O Level Accounting (7707)•7707/11/M/J/20

Explanation
Acid-test ratio fluctuations due to liability changes
Steps:
- Recall acid-test (quick) ratio formula: (Current assets - Inventory) / Current liabilities.
- Note ratio progression: Year 1 (1:2 or 0.5), improves to Year 2 (1:1 or 1.0), then declines to Year 3 (1:6 or ~0.17).
- Identify that improvement from Year 1 to 2 requires numerator increase or denominator decrease; decline to Year 3 requires opposite.

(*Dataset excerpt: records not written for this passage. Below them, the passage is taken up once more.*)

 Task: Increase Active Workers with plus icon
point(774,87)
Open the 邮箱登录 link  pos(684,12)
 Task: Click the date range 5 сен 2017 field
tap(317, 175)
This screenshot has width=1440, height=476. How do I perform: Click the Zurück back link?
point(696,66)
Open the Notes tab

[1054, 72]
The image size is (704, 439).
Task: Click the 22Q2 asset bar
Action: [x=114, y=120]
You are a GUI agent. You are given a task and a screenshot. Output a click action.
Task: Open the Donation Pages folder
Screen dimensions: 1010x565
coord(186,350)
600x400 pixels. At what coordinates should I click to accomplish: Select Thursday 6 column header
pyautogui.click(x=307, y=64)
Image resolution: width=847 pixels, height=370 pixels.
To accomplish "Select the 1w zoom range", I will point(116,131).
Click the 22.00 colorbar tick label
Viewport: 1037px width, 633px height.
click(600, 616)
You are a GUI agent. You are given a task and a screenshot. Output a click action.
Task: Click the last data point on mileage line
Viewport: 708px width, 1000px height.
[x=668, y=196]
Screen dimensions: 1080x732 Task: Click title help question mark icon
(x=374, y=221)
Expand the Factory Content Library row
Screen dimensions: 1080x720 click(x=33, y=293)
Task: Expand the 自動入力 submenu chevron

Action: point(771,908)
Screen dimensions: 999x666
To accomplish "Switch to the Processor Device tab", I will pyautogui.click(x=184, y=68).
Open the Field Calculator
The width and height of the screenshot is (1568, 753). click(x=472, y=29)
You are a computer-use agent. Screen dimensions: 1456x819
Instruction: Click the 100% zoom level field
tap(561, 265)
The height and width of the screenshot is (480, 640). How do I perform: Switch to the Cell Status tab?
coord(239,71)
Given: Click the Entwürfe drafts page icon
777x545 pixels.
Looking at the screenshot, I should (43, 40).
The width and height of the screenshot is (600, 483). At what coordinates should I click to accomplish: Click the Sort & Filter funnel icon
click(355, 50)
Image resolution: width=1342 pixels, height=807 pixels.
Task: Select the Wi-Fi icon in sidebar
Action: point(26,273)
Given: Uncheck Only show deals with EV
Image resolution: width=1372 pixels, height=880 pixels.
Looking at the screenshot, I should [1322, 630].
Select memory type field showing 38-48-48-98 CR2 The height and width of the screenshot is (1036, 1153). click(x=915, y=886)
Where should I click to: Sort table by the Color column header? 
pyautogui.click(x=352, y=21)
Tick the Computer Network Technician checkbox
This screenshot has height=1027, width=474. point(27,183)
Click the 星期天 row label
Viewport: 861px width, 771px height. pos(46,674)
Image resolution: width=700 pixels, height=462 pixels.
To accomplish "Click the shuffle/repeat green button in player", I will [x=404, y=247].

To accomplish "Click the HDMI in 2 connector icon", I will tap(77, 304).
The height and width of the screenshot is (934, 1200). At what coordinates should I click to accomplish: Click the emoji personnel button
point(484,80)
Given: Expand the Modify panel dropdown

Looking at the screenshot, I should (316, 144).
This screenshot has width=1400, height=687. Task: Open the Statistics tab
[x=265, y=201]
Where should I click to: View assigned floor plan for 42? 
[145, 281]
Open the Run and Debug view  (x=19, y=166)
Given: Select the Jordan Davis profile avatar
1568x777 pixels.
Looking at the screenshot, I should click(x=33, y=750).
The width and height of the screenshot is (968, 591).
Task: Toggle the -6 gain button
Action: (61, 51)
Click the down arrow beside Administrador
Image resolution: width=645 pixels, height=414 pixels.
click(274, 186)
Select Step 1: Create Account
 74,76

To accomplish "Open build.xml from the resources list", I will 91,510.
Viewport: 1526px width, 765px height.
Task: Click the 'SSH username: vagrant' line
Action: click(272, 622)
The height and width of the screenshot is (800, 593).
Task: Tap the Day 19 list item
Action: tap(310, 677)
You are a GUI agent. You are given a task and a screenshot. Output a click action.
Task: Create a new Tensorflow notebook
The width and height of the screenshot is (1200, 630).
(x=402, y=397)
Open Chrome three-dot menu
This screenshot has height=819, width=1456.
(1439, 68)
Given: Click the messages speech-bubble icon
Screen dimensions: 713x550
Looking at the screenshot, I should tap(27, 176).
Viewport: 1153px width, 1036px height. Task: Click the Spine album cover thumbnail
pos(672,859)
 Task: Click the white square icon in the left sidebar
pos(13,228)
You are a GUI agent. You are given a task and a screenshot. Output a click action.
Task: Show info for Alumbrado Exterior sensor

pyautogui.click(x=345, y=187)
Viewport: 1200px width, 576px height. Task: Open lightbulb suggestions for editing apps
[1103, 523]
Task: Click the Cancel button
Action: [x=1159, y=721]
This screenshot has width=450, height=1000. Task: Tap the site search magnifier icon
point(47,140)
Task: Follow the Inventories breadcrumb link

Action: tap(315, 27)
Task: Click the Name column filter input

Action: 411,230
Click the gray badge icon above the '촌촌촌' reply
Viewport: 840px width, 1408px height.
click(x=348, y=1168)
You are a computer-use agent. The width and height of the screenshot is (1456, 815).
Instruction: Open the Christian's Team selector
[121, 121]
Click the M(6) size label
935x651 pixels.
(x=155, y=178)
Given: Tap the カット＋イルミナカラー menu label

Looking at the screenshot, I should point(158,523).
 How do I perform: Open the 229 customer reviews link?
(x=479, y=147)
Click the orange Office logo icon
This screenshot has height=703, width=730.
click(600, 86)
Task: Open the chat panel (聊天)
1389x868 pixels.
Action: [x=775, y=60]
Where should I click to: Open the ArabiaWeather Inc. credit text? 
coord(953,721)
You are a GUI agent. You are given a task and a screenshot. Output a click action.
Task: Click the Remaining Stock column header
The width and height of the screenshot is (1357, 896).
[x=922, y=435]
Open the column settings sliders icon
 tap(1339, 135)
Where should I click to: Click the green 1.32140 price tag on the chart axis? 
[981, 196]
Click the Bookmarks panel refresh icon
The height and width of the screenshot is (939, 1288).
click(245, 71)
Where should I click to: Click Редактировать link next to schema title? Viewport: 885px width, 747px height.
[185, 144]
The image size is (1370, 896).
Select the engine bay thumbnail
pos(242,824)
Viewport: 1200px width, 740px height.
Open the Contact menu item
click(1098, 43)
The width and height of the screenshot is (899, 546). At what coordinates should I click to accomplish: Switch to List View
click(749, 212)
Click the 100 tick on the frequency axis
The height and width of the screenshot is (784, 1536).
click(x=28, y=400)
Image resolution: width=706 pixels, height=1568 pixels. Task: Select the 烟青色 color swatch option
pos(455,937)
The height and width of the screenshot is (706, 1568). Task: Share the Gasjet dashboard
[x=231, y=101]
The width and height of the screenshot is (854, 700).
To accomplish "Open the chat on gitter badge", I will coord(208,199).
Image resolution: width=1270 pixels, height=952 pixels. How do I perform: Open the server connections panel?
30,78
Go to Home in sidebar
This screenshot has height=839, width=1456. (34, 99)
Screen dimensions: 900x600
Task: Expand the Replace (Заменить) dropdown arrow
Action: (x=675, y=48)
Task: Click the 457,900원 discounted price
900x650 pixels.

- Evaluate options: Focus on changes affecting quick assets (numerator) or current liabilities (denominator) to match pattern.
Why B is correct:
- Decreasing other payables reduces current liabilities (denominator), increasing the ratio from Year 1 to 2; if decrease reverses or other factors dominate in Year 3, it explains the decline.
Why the others are wrong:
- A: Inventory increase does not affect quick ratio, as inventory is excluded from numerator.
- C: Trade payables increase raises liabilities, consistently decreasing ratio, not matching Year 1-2 improvement.
- D: Trade receivables decrease lowers quick assets (numerator), consistently decreasing ratio, not explaining improvement.